On two separate occasions, in 2020 and 2021, CUH accidentally disclosed patients’ sensitive information as it sought to fulfil Freedom of Information (FOI) requests, Cambridgeshire Live has reported.

The data concerned belonged to patients in maternity care and cancer patients participating in clinical trials, affecting over 20,000 patients.

In a table sent in response to FOI requests, CUH included information related to 22,073 maternity patients, who were treated at the hospitals from 2016 to the end of 2019. Among the information included were patients’ names and hospital numbers. Patients’ addresses and birthdates were not included.

What Do They Know, the site which processed the FOI requests, informed CUH of the leak and removed the information from its site. Following this, CUH reviewed 8,000 FOI requests it had received in the ten years leading to the breach.

In the course of this review, it was discovered that patients’ private data had also been disclosed during another FOI request from a different organisation, Wilmington PLC.

This time, the breach concerned cancer patients’ data, including names, hospital numbers, and “some medical information”. CUH asked Wilmington PLC to delete the information.

Ronald Sinker, chief executive for Cambridge University Hospitals NHS Foundation Trust, said: “I want to apologise to all of our patients for two data breaches.”

“While there is no evidence in either case of the information being accessed or shared beyond the original recipients, we recognise that such errors are unacceptable given our clear duty to maintain the confidentiality of patient information,” he added.

Discussing the Trust’s dilemma over whether to contact patients about the breach or not, Sinker said: “We have given careful consideration to the benefits and risks of writing to the patients affected.”

“Given the sensitivity of the maternity information, we believe that some patients may wish to avoid any risk of family members finding out about a previously undisclosed pregnancy,” he continued.

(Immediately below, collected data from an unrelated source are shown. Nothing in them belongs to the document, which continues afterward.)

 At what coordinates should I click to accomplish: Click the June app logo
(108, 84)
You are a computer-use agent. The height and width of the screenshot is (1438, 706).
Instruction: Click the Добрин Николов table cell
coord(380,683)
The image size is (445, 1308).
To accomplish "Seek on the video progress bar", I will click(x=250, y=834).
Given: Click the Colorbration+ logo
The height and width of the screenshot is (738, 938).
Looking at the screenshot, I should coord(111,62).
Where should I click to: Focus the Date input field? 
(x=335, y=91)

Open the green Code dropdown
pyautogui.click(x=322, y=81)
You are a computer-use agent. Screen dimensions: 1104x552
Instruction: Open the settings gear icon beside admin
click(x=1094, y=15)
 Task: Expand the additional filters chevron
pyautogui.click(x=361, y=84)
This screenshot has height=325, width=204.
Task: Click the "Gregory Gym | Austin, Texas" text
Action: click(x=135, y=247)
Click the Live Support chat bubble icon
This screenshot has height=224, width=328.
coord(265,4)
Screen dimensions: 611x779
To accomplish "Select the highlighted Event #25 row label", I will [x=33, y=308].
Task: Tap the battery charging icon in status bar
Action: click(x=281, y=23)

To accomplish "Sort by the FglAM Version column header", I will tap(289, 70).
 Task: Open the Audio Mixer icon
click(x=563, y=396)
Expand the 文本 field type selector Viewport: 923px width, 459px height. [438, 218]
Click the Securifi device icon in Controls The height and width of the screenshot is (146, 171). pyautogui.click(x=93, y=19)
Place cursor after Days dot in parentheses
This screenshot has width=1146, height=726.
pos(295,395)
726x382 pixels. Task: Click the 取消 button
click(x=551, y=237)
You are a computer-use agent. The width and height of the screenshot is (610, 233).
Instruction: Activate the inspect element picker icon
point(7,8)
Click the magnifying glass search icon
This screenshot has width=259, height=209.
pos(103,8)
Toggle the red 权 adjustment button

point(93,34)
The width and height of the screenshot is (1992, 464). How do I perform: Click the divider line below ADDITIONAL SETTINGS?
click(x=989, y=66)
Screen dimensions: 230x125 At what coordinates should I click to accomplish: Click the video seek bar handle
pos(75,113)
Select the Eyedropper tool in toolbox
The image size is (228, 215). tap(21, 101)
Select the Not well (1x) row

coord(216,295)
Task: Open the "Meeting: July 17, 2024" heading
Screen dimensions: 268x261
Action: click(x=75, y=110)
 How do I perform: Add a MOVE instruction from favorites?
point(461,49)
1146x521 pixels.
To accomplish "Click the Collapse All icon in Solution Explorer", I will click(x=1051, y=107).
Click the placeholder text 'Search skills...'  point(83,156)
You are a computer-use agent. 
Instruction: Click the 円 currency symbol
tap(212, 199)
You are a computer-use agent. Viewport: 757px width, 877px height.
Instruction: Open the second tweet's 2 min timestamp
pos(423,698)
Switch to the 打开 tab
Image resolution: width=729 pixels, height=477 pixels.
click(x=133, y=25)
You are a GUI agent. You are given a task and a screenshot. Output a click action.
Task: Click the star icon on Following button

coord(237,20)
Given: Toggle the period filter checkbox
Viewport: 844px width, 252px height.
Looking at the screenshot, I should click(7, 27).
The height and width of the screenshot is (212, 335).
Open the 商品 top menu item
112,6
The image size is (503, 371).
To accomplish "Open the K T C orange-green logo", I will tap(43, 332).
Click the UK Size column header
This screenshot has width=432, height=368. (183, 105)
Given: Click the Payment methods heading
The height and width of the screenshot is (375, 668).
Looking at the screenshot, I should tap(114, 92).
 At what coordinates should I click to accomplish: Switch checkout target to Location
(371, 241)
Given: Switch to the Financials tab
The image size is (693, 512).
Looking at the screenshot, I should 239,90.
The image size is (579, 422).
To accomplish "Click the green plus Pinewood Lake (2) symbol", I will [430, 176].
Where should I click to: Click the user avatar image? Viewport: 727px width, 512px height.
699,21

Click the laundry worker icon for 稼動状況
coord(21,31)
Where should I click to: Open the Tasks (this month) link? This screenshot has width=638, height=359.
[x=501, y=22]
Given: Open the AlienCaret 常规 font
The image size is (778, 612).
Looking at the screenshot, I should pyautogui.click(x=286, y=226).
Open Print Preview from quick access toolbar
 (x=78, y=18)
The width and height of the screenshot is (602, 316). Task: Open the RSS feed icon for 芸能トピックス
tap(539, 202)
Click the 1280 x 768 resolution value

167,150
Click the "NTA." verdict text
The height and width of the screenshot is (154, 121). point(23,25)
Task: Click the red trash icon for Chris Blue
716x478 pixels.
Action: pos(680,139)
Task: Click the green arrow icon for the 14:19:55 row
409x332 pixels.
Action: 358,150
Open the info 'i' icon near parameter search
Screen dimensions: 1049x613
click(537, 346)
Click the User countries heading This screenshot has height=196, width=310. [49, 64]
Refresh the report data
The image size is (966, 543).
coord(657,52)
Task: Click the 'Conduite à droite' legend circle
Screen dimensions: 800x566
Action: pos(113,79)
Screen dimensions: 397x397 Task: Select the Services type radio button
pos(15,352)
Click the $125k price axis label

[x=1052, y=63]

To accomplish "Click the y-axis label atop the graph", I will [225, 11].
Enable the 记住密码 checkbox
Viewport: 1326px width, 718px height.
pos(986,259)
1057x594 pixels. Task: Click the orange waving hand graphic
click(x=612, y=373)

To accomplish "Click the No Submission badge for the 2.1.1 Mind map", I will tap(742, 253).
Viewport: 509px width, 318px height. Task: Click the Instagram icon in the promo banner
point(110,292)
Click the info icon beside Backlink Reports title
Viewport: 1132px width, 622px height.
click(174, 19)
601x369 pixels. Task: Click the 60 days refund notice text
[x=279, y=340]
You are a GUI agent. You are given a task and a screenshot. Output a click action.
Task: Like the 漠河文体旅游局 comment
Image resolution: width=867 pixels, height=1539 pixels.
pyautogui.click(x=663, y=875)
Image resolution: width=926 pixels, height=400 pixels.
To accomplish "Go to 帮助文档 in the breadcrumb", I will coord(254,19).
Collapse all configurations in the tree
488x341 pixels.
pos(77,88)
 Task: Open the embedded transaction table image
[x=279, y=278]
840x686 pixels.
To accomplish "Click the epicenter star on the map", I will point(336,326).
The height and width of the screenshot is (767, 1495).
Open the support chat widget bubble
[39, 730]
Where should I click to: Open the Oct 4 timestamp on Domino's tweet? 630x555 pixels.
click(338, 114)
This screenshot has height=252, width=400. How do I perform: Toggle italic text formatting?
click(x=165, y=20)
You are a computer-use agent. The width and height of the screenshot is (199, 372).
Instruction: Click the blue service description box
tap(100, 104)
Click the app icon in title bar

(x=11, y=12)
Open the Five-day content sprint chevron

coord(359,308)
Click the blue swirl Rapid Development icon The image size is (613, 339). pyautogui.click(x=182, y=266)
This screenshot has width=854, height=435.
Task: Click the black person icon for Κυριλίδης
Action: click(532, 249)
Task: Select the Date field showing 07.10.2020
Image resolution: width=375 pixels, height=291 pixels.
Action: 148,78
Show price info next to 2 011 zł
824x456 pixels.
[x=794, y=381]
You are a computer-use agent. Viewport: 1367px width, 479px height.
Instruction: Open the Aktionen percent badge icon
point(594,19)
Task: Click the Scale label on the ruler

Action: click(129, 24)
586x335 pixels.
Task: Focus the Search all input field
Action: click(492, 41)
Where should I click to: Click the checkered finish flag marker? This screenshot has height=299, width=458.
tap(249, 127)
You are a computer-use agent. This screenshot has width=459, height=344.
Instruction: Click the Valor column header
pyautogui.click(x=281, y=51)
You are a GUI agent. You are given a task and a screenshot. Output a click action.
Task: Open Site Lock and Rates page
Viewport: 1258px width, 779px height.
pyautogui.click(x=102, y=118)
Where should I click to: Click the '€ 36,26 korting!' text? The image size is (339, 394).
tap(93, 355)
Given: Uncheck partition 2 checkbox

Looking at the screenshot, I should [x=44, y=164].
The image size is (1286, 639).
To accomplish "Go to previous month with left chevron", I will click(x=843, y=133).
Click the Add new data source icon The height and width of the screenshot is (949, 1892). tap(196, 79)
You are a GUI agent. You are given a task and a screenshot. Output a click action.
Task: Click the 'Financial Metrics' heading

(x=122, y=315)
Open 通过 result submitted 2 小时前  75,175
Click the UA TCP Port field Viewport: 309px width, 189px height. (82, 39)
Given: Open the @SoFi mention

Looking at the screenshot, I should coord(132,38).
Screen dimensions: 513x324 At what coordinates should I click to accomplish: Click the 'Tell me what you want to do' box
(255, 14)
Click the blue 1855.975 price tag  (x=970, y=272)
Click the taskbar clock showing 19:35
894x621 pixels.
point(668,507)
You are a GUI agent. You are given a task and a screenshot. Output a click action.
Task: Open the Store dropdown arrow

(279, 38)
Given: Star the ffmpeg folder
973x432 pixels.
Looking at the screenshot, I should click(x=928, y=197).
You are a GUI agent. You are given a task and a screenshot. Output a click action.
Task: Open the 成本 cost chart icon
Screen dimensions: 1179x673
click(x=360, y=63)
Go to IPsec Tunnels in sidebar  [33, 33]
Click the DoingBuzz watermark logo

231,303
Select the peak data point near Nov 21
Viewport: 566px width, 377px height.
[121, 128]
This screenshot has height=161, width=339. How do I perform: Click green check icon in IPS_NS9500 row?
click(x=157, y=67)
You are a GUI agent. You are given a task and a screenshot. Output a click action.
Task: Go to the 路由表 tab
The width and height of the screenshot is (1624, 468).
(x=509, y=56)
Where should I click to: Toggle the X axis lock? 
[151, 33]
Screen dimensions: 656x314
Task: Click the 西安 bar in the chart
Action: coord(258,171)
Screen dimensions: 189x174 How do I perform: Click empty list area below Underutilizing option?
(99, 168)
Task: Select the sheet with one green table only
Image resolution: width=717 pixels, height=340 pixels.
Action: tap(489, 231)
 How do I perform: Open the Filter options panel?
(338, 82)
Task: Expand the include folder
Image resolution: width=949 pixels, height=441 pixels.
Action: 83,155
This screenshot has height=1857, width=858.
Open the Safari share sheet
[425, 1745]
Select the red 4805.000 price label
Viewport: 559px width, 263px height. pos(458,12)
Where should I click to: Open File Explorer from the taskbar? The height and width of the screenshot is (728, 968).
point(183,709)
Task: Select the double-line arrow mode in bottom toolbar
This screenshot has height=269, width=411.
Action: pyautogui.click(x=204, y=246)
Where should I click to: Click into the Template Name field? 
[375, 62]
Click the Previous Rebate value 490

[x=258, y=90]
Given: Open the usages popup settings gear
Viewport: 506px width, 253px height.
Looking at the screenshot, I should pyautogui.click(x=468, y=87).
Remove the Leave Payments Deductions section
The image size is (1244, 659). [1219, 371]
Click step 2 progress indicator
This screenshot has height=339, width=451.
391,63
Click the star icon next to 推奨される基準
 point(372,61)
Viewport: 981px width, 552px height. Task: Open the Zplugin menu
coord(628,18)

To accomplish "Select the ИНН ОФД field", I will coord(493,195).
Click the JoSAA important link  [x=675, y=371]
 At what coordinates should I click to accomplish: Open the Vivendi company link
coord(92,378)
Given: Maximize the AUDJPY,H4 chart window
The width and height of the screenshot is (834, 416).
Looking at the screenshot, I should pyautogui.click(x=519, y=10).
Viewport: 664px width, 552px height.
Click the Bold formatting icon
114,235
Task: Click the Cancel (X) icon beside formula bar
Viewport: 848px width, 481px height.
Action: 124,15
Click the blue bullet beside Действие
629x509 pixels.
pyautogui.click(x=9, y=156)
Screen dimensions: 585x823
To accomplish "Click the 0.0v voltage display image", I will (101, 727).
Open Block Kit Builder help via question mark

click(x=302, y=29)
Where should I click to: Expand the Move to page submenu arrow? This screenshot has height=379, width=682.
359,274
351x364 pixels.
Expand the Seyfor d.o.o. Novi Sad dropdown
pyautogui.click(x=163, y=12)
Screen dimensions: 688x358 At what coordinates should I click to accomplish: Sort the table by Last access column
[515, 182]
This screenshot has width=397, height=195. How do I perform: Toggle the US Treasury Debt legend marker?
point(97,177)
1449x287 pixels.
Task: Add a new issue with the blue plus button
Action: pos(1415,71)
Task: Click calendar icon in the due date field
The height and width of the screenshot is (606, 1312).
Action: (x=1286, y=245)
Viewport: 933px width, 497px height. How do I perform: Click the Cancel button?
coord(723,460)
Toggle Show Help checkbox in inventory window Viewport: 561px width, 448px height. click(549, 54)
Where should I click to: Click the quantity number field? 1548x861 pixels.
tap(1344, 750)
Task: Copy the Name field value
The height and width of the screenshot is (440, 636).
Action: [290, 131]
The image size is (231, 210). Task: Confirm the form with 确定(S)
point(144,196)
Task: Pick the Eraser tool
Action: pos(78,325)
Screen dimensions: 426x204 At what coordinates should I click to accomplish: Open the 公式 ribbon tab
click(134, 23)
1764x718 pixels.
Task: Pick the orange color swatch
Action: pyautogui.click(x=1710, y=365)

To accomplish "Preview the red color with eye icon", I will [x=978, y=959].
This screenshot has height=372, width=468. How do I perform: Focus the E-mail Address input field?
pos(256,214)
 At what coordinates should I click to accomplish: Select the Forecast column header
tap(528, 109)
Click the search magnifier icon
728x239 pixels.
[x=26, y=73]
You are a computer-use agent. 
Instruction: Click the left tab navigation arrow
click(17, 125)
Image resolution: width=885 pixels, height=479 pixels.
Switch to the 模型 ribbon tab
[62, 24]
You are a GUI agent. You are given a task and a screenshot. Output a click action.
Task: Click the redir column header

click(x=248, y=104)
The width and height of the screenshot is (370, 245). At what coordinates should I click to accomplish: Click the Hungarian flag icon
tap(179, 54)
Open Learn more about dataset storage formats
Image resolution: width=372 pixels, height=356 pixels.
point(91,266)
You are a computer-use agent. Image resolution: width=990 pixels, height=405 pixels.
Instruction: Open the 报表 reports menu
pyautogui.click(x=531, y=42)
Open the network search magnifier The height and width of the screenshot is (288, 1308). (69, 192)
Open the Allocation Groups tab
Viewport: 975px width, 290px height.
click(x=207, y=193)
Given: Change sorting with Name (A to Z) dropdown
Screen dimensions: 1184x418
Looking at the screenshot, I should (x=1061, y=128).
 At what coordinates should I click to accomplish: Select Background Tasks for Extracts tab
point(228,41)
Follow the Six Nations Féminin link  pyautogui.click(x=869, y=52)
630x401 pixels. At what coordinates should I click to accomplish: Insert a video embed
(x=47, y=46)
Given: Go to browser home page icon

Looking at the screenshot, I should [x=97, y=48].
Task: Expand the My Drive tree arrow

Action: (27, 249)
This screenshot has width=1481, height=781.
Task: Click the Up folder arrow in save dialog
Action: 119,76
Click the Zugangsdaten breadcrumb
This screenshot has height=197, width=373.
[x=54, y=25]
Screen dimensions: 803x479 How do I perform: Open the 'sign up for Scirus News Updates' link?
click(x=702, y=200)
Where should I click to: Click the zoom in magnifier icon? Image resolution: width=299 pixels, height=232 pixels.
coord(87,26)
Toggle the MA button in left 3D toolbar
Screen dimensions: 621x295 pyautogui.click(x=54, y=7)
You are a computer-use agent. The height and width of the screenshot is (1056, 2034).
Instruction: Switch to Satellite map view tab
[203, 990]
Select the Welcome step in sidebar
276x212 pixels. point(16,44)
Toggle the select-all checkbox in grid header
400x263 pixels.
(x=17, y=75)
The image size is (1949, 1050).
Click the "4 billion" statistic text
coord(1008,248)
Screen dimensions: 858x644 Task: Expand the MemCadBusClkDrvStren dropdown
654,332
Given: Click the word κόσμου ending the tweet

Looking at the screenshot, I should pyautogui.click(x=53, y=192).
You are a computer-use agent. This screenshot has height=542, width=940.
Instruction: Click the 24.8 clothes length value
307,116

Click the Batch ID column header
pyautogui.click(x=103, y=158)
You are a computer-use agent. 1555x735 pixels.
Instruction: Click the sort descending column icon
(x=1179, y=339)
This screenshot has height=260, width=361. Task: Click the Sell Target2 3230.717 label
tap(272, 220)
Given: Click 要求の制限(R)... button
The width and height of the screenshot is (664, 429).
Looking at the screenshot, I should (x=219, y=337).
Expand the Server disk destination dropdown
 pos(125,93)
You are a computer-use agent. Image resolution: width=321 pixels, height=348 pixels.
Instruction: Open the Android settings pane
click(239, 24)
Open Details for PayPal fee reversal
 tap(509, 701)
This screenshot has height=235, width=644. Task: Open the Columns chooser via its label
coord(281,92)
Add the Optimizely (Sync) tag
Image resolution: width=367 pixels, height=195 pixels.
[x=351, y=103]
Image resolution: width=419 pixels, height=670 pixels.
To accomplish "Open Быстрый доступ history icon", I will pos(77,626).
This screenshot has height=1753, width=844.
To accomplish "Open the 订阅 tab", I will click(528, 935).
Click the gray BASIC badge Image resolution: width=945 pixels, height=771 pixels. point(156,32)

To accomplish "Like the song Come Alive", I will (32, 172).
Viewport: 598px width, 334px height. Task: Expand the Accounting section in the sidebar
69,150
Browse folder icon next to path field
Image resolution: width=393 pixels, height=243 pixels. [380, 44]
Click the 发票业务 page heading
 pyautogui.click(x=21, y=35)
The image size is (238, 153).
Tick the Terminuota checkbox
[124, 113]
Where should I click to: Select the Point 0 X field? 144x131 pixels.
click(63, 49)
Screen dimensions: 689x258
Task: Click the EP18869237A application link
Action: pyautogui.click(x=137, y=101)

As a result, CUH did not contact the maternity patients.

The cancer patients, however, were contacted, with Sinker explaining: “This is not the case for the cancer patients, for whom self-identification would be less straightforward based on the same level of information.”

A helpline has been set up for patients who are concerned their data has been shared. The trust has also informed the Information Commissioner’s Office about both data breaches.

Anthony Browne, MP for South Cambridgeshire, said: “[The breach] will obviously be concerning for those affected, but I am reassured that CUH has acted promptly to put measures in place to prevent this happening again. Anyone who is worried about their data should contact the hospital for further information.”

MP for Cambridge Daniel Zeichner also commented: “This a serious data breach, which should not have happened. I am pleased that once they were aware, the Trust has acted swiftly and responsibly, in consultation with patient groups, and has put in place sensible measures to support those affected.”

“Anyone concerned should contact the Trust for support. There now needs to be a full review to ensure that this cannot happen again,” he said.